Records contained in a dataset
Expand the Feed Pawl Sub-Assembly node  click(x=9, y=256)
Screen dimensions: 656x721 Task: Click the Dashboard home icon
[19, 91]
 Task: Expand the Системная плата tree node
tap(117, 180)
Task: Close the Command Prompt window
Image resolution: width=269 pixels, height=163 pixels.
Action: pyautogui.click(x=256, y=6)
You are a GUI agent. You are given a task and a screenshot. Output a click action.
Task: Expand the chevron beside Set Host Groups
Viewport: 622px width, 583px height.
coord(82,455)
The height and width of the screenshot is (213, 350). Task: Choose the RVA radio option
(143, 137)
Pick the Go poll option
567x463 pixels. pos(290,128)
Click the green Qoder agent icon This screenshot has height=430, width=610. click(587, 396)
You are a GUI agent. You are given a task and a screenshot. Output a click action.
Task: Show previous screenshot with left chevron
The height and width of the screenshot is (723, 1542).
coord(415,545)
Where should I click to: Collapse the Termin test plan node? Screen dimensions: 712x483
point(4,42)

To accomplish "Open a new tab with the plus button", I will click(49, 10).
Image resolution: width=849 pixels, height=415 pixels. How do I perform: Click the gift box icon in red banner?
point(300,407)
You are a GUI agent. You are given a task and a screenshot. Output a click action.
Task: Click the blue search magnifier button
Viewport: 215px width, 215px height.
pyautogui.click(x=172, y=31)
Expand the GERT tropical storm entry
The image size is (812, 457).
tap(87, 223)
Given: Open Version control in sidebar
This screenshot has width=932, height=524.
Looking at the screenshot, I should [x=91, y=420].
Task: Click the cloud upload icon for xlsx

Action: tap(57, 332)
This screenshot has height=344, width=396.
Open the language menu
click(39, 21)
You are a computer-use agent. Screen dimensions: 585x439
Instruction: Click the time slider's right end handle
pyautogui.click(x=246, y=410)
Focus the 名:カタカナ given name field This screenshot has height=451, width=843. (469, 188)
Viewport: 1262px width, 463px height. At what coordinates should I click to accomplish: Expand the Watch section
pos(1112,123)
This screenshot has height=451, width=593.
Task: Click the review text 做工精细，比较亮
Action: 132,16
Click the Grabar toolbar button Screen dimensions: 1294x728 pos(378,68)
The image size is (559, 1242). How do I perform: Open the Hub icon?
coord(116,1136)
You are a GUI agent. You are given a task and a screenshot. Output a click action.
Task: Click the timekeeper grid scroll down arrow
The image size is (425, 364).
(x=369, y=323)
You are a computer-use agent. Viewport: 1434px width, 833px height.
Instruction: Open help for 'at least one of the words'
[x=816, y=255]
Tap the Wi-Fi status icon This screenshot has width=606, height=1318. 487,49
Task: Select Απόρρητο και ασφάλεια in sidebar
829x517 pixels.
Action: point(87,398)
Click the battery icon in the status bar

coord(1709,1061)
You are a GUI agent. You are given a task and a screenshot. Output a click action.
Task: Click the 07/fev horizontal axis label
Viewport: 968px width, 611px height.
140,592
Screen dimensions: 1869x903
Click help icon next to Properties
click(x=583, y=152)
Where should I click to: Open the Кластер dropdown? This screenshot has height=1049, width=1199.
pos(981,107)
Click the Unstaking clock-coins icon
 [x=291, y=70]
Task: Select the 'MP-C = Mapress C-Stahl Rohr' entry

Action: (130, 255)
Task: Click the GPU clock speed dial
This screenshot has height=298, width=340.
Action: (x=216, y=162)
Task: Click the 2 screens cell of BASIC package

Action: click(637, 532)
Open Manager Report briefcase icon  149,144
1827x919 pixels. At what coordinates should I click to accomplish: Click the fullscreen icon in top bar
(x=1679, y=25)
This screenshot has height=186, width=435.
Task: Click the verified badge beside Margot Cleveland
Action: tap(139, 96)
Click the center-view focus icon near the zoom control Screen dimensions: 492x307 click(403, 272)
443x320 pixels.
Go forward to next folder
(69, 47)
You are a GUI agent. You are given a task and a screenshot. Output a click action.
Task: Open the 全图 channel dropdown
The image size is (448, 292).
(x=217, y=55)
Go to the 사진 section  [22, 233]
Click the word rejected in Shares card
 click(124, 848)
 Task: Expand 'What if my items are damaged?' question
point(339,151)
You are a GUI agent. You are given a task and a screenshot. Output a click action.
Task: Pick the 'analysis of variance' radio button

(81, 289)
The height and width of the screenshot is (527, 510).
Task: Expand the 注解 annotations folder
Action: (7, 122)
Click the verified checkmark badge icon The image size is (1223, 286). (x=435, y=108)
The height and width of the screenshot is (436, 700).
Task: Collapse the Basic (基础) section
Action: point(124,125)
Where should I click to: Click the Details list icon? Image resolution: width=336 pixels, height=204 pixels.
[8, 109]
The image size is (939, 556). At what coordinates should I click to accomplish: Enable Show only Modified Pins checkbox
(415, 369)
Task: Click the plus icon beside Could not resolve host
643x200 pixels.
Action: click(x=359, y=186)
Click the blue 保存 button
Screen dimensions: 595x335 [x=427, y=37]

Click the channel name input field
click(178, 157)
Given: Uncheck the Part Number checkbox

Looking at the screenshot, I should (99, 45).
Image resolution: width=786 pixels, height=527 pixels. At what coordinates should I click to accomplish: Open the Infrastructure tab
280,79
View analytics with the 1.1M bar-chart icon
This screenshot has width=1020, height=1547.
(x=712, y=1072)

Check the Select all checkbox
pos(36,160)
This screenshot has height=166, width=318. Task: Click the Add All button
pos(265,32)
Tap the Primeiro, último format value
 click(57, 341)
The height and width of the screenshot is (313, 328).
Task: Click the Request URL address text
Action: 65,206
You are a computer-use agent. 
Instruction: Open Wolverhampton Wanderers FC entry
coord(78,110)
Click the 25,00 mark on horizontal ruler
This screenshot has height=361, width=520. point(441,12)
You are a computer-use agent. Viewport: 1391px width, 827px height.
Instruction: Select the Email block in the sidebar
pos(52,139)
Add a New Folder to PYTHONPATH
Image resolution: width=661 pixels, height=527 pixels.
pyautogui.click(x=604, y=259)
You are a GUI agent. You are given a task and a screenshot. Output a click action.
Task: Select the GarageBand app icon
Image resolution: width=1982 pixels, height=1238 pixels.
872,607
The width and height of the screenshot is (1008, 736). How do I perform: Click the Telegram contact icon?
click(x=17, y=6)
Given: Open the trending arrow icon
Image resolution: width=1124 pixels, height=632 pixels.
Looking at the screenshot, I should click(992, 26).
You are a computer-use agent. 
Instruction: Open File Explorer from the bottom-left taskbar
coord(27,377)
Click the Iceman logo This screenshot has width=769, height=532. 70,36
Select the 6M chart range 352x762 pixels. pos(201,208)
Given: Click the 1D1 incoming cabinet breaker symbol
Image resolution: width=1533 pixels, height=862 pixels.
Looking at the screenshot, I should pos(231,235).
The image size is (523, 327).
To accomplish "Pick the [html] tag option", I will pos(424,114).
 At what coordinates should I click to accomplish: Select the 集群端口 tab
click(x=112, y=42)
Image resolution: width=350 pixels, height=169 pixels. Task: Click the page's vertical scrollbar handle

:: TO DO ::
What lines in the data above carry "control"? Return them all.

:: ANSWER TO THIS TASK ::
Given: Open Version control in sidebar
Click the center-view focus icon near the zoom control Screen dimensions: 492x307 click(403, 272)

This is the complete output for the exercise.